*TEXT SHOWN*.
***

I am trying to find the sum of a sign alternating series (with a finite number of terms). The series is as follows:
\rho_K(x,A) = 1 + \sum_{n=1}^K C_n^K \exp\{(b/\lambda) (1-\lambda)^n x\},
where
C_n^K = C_{n-1}^{K-1} / (1 - (1 - lambda)^{n-1}) for n = 2,...,K
and C_1^K = - exp\{-(b/\lambda) * A\} (1 + \sum_{n=2}^K C_n^K \exp\{(b/\lambda) (1-\lambda)^{n-1} A\})
and C_1^1=-exp\{-(b/\lambda) * A\}.
I've implemented all this in MATLAB (see script below), it works, but ... The problem is that the coefficients C_1^K, C_2^K, ..., C_K^K are alternating in sign, and when lambda is small (as in 0.01 or less), and K is large (as in 100 or so) the sum explodes and returns nonsense. The sum is supposed to be between 0 and 1 (it's a probability of a certain event), no matter what K is, and it's supposed to decrease as K gets larger. The particular set of parameters I've tried is lambda = 0.01, A = 1.3, x = 0, b = 1, K = 100. I would appreciate any help to make the series more stable and easier to add. I've already tried splitting the series into two parts: one with negative coefficients, and one with positive coefficients, and treating the two separately - didn't work.
Thanks a lot in advance,
function rho_k = fn_rho_k(lambda, A, x, b, K)

***

*SOURCE DATA*.

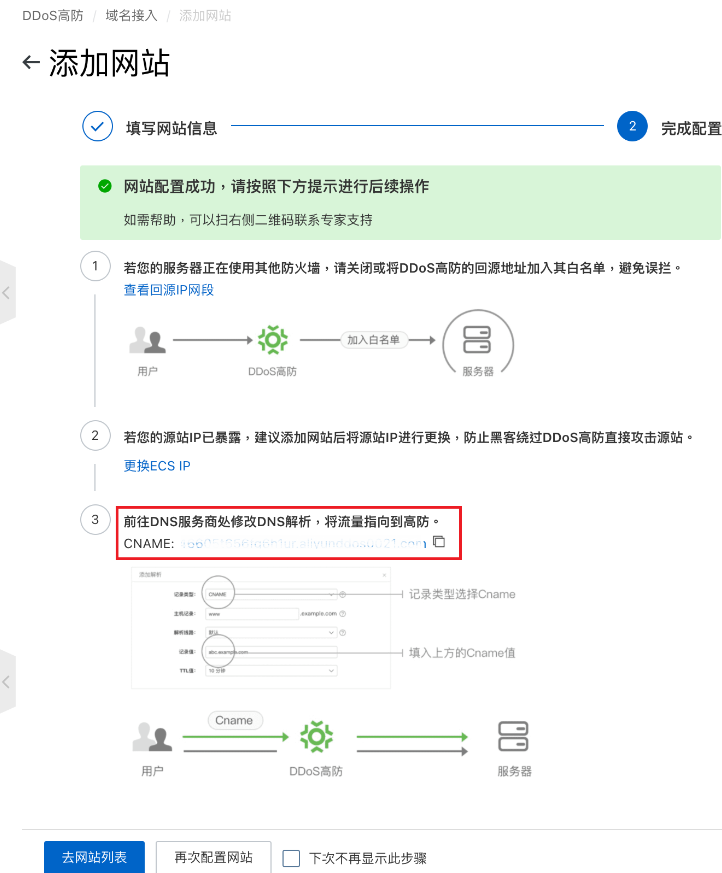This screenshot has height=873, width=722.
Task: Click the 再次配置网站 button
Action: click(x=213, y=858)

***

Resume the forum post about summing a sign-alternating series in MATLAB, continuing on from its last line.

% powers of (1 - lambda) from 1 thru K inclusive
lambda_arr = cumprod(ones(1, K) .* (1 - lambda));
exp_arr = exp((b/lambda) .* lambda_arr .* A);
% array of constants
C = zeros(1, K, 'double');
% start with the constant for rho1
C(1) = -1 / exp((b / lambda) * A);
for i = 2:K
C(2:i) = C(1:(i-1)) ./ (1 - lambda_arr(1:(i-1)));
C(1) = -(1 + dot(C(2:i), exp_arr(1:(i-1)))) / exp((b / lambda) * A);
end
rho_k = ones(size(x));
% rho_k = rho_k + dot(C, exp((b / lambda) .* lambda_arr(:) .* x));
for i = 1:K
rho_k = rho_k + C(i) * exp((b / lambda) .* lambda_arr(i) .* x);
end
end
댓글 수: 1
Jan
2013년 5월 18일
Do you have any evidence, that you have implemented the formula correctly?
답변 (1개)
Jan
2013년 5월 18일
When I run you program with the provide test data
lambda = 0.01, A = 1.3, x = 0, b = 1, K = 100
I get the result:
rho_k = 0.999963563929568
If you expect the result in the interval [0, 1], this looks fine.
I've stored the elements of the final sum ("for i=1:K") in an array and calculated the sum using the more precise XSum to get exactly the same result.
Please provide any example values, which reproduce your "exploding" values.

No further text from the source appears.